Он попал в яблочко. Для парня это был шок. В лице его проступил ужас, и на какой-то миг Леонид даже заколебался. Впрочем, душа и тело давно уже раздвоились. Кулак полетел к цели. Хрустнули разбитые очки, отчетливо щелкнули зубы. Второй кулак понесся следом за первым. Леонид целил в челюсть, но никак не мог попасть. Мешало волнение, да и парень все время дергал головой, пытался прикрыться руками. Леонид уже не чувствовал былой злости, не чувствовал и какого-то особого азарта. Все, к чему он теперь стремился, это довести начатое до конца. За преступлением следовало наказание, и он был призван наказывать. Хотя бы иногда. И тех, что сами останавливали на нем свой выбор. Кроме того он верил: эти выродки должны получать сполна. Без сурового финала вся охота не стоила ломаного гроша. Синяка и подбитого глаза в таких случаях недостаточно. Напротив, — зачастую это гарантировало месть. Не тебе, так первому встречному-поперечному. В царское время на каторге судили плетьми, — он вершил суд на свой манер — кулаками. И не получал от этого никакого удовольствия. Замахиваясь, он ненавидел вынужденное усилие, ненавидел тех, кто способен был делать то же самое без внутреннего принуждения. И более всего он ненавидел в такие минуты не стоящего перед ним двадцатилетка, а закон и все, что укрывалось за ним — все бесчисленные талмуды и статьи о сроках, пункты и подпункты, пытающиеся бессилие и растерянность государства прикрыть личиной умудренного жестокосердия. Леонид давно понял: закон ничего не знает о человеке, ничего не желает знать. Закон был хуже самой тупой электронной машины, ибо переливал веками и тысячелетиями из пустого в порожнее, ни на грамм не улучшая картину мироздания. Он насиловал и поощрял насилие, одергивал, но не укрощал. Укротить человека, значит, понять. Понимания не было. Не было НИКОГДА.
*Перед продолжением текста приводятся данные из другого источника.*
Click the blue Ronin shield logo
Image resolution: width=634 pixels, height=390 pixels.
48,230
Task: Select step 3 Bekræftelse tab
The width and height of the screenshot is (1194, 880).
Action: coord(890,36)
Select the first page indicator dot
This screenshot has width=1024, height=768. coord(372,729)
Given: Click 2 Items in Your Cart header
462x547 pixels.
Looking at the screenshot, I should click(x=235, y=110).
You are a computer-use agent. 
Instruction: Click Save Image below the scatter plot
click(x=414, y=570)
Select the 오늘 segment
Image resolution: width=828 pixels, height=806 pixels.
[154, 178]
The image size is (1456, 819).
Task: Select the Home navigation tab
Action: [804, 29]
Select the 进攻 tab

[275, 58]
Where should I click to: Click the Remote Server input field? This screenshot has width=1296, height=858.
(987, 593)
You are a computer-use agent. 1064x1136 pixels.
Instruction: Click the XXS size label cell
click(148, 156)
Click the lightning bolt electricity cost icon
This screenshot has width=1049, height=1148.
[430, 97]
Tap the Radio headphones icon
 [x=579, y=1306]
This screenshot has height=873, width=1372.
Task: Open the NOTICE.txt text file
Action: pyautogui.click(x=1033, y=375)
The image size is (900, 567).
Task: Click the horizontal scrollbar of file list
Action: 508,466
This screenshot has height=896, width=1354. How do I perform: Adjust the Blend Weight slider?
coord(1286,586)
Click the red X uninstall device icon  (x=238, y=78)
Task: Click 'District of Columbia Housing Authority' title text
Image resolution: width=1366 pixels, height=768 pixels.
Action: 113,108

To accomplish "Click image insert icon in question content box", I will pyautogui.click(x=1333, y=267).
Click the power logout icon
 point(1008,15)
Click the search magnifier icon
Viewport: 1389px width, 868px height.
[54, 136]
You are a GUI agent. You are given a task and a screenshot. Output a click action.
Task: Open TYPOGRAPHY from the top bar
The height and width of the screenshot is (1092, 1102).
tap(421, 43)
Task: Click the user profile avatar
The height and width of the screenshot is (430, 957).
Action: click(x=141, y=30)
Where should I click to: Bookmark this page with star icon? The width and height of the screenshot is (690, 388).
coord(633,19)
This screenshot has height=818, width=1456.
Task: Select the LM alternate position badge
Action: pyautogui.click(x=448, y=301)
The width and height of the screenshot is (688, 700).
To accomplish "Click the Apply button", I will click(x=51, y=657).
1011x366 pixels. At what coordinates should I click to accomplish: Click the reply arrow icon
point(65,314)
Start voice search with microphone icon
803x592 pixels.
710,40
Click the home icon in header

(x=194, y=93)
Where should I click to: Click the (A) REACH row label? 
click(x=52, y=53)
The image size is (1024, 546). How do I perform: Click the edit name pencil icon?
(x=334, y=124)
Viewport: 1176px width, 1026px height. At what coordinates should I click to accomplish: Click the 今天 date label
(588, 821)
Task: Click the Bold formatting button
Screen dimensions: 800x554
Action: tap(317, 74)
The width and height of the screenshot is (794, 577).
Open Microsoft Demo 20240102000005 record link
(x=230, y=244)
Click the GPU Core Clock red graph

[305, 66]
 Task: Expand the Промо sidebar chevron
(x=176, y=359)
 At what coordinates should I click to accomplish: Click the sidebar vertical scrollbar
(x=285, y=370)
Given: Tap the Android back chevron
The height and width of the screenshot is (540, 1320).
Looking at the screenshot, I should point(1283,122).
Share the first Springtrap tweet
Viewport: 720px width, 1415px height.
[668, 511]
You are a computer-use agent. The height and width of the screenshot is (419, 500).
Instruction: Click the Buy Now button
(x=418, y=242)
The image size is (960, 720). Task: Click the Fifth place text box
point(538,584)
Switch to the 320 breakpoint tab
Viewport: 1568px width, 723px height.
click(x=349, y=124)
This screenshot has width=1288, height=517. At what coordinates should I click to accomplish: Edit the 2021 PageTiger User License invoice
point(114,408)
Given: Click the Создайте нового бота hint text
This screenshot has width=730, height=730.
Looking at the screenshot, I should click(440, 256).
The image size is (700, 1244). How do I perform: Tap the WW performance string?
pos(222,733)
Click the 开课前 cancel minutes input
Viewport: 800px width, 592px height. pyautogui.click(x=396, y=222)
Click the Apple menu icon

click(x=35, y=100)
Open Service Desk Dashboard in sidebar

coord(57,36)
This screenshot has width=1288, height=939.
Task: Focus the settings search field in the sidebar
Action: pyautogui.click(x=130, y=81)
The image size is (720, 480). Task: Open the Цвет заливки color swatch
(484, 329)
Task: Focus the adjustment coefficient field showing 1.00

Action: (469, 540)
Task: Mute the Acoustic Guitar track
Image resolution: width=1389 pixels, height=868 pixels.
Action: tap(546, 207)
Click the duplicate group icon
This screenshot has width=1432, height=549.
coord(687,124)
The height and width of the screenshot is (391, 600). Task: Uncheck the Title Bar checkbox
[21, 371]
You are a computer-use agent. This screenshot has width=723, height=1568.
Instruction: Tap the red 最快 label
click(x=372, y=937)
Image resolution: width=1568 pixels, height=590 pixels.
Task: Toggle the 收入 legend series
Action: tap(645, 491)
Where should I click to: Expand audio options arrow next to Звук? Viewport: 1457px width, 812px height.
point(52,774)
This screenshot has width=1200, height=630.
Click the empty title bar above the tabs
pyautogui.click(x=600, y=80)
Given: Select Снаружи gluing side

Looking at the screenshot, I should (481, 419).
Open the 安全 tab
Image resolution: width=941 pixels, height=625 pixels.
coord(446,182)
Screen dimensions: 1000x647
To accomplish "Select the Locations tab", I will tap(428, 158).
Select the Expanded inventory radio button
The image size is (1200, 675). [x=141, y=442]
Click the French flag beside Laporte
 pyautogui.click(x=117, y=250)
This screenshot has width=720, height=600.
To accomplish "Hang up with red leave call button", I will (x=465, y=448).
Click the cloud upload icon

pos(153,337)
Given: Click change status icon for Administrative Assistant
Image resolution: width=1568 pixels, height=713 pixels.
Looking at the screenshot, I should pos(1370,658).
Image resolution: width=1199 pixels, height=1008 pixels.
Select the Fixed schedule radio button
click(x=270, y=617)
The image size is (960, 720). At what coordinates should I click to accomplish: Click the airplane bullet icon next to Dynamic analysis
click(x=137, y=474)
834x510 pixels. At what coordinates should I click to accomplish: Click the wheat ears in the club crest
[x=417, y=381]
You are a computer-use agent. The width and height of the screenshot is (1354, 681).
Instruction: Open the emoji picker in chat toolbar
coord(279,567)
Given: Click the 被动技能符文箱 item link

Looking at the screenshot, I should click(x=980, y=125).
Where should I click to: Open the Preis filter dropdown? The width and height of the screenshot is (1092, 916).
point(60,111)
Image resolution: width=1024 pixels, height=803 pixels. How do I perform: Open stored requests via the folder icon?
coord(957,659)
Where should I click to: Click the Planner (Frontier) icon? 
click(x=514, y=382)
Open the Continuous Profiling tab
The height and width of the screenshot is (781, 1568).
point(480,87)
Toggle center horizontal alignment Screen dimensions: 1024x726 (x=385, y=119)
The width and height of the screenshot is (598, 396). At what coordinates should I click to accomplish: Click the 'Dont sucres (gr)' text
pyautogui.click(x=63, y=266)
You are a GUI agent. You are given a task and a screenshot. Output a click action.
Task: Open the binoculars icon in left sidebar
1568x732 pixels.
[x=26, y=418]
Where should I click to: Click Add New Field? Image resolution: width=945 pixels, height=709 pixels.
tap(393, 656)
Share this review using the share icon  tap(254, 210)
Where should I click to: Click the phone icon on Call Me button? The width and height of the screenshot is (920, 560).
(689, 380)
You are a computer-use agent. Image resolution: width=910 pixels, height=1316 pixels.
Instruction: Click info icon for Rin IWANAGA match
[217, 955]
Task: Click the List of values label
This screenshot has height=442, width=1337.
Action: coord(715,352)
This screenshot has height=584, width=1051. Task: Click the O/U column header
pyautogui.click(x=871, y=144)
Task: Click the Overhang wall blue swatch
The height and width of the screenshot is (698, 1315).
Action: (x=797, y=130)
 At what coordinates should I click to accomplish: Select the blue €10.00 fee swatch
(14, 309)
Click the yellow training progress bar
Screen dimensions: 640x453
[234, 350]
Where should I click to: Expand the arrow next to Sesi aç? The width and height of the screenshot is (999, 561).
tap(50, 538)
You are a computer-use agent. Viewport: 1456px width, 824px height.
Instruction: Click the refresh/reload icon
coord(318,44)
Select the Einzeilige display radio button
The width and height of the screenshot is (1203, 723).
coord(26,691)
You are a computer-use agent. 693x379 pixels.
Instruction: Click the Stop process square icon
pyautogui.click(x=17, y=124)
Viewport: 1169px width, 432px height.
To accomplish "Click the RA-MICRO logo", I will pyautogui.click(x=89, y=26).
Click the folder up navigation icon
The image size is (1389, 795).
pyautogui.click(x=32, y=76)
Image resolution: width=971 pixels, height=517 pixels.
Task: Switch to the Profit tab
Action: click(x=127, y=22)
Он разбил парню нос, и тот заверещал. Леонид вздрогнул. Этого еще не хватало! И снова все получилось само собой. Ткнув очкастого в лоб, Леонид стиснутыми в «копье» пальцами рубанул по кадыку жертвы. Парень зашелся в кашле, по стене обморочно сполз на тротуар. Вот теперь все. Теперь запомнит надолго. И десять раз почешется, прежде чем взяться за нож…
Словно что-то почувствовав, Леонид повернул голову. Впору было расхохотаться. Вдалеке вышагивало трое. Черные, перетянутые ремнями полушубки, форменные ушанки. Господи! Минут на десять прийти бы им раньше! А что сейчас? Ведь загребут, елки зеленые! И пикнуть не дадут. А очкастого запишут в потерпевшие… Леонид кинул взгляд на хрипящего возле ног парня и, не мешкая, ринулся во дворы. Трое уже что-то заметили и явно прибавили шагу. Утопая в снегу, Леонид несся, как подраненный лось. На ходу попробовал сориентироваться. В общих чертах эти кварталы ему были знакомы. И то — хлеб! Плохо только, что бежать быстро он уже не мог. Кололо печень, одышка все более давала себя знать.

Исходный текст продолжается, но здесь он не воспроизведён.